BEGIN Entries shown

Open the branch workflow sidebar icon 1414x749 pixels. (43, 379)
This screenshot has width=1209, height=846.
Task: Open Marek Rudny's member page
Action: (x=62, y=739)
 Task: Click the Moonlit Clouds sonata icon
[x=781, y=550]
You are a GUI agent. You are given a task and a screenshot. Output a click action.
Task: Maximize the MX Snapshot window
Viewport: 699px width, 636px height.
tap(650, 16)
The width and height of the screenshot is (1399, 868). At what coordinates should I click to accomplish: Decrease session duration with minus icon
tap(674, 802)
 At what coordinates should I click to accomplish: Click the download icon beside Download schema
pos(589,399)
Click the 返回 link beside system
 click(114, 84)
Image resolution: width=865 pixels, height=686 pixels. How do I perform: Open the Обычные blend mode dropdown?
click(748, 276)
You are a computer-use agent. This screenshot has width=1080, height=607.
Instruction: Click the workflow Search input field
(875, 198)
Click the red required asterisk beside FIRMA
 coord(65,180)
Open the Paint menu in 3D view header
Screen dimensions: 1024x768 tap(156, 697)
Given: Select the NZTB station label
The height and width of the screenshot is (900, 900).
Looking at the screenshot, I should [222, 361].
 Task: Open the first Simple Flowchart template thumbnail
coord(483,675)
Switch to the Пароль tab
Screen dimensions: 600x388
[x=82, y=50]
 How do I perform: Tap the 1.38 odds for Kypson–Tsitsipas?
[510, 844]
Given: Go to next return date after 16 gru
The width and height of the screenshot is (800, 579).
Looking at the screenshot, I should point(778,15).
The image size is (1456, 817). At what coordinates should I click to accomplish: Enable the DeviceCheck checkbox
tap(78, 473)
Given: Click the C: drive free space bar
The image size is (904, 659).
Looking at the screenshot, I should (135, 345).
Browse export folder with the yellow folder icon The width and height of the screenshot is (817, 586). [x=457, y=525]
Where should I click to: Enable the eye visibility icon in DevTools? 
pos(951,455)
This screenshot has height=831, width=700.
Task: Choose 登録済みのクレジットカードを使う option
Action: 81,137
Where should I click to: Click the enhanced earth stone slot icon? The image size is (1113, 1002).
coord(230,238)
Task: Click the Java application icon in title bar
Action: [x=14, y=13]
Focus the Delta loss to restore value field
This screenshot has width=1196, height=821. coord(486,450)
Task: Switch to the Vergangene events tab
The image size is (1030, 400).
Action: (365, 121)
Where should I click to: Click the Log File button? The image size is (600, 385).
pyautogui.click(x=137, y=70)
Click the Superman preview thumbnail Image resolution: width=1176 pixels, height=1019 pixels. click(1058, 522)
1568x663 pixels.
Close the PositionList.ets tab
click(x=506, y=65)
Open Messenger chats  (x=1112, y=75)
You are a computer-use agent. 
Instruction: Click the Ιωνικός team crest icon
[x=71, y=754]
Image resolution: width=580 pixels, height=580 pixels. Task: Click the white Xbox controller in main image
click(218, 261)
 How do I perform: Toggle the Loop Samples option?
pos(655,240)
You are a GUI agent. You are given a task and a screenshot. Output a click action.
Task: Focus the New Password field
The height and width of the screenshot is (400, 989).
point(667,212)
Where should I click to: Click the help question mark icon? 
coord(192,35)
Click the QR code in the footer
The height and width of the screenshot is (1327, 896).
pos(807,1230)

END Entries shown

* Goal
Duplicate all of the entries above line for line, changing nothing.

* The output
Open the branch workflow sidebar icon 1414x749 pixels. (43, 379)
This screenshot has width=1209, height=846.
Task: Open Marek Rudny's member page
Action: (x=62, y=739)
 Task: Click the Moonlit Clouds sonata icon
[x=781, y=550]
You are a GUI agent. You are given a task and a screenshot. Output a click action.
Task: Maximize the MX Snapshot window
Viewport: 699px width, 636px height.
tap(650, 16)
The width and height of the screenshot is (1399, 868). At what coordinates should I click to accomplish: Decrease session duration with minus icon
tap(674, 802)
 At what coordinates should I click to accomplish: Click the download icon beside Download schema
pos(589,399)
Click the 返回 link beside system
 click(114, 84)
Image resolution: width=865 pixels, height=686 pixels. How do I perform: Open the Обычные blend mode dropdown?
click(748, 276)
You are a computer-use agent. This screenshot has width=1080, height=607.
Instruction: Click the workflow Search input field
(875, 198)
Click the red required asterisk beside FIRMA
 coord(65,180)
Open the Paint menu in 3D view header
Screen dimensions: 1024x768 tap(156, 697)
Given: Select the NZTB station label
The height and width of the screenshot is (900, 900).
Looking at the screenshot, I should [222, 361].
 Task: Open the first Simple Flowchart template thumbnail
coord(483,675)
Switch to the Пароль tab
Screen dimensions: 600x388
[x=82, y=50]
 How do I perform: Tap the 1.38 odds for Kypson–Tsitsipas?
[510, 844]
Given: Go to next return date after 16 gru
The width and height of the screenshot is (800, 579).
Looking at the screenshot, I should point(778,15).
The image size is (1456, 817). At what coordinates should I click to accomplish: Enable the DeviceCheck checkbox
tap(78, 473)
Given: Click the C: drive free space bar
The image size is (904, 659).
Looking at the screenshot, I should (135, 345).
Browse export folder with the yellow folder icon The width and height of the screenshot is (817, 586). [x=457, y=525]
Where should I click to: Enable the eye visibility icon in DevTools? 
pos(951,455)
This screenshot has height=831, width=700.
Task: Choose 登録済みのクレジットカードを使う option
Action: 81,137
Where should I click to: Click the enhanced earth stone slot icon? The image size is (1113, 1002).
coord(230,238)
Task: Click the Java application icon in title bar
Action: [x=14, y=13]
Focus the Delta loss to restore value field
This screenshot has width=1196, height=821. coord(486,450)
Task: Switch to the Vergangene events tab
The image size is (1030, 400).
Action: (365, 121)
Where should I click to: Click the Log File button? The image size is (600, 385).
pyautogui.click(x=137, y=70)
Click the Superman preview thumbnail Image resolution: width=1176 pixels, height=1019 pixels. click(1058, 522)
1568x663 pixels.
Close the PositionList.ets tab
click(x=506, y=65)
Open Messenger chats  (x=1112, y=75)
You are a computer-use agent. 
Instruction: Click the Ιωνικός team crest icon
[x=71, y=754]
Image resolution: width=580 pixels, height=580 pixels. Task: Click the white Xbox controller in main image
click(218, 261)
 How do I perform: Toggle the Loop Samples option?
pos(655,240)
You are a GUI agent. You are given a task and a screenshot. Output a click action.
Task: Focus the New Password field
The height and width of the screenshot is (400, 989).
point(667,212)
Where should I click to: Click the help question mark icon? 
coord(192,35)
Click the QR code in the footer
The height and width of the screenshot is (1327, 896).
pos(807,1230)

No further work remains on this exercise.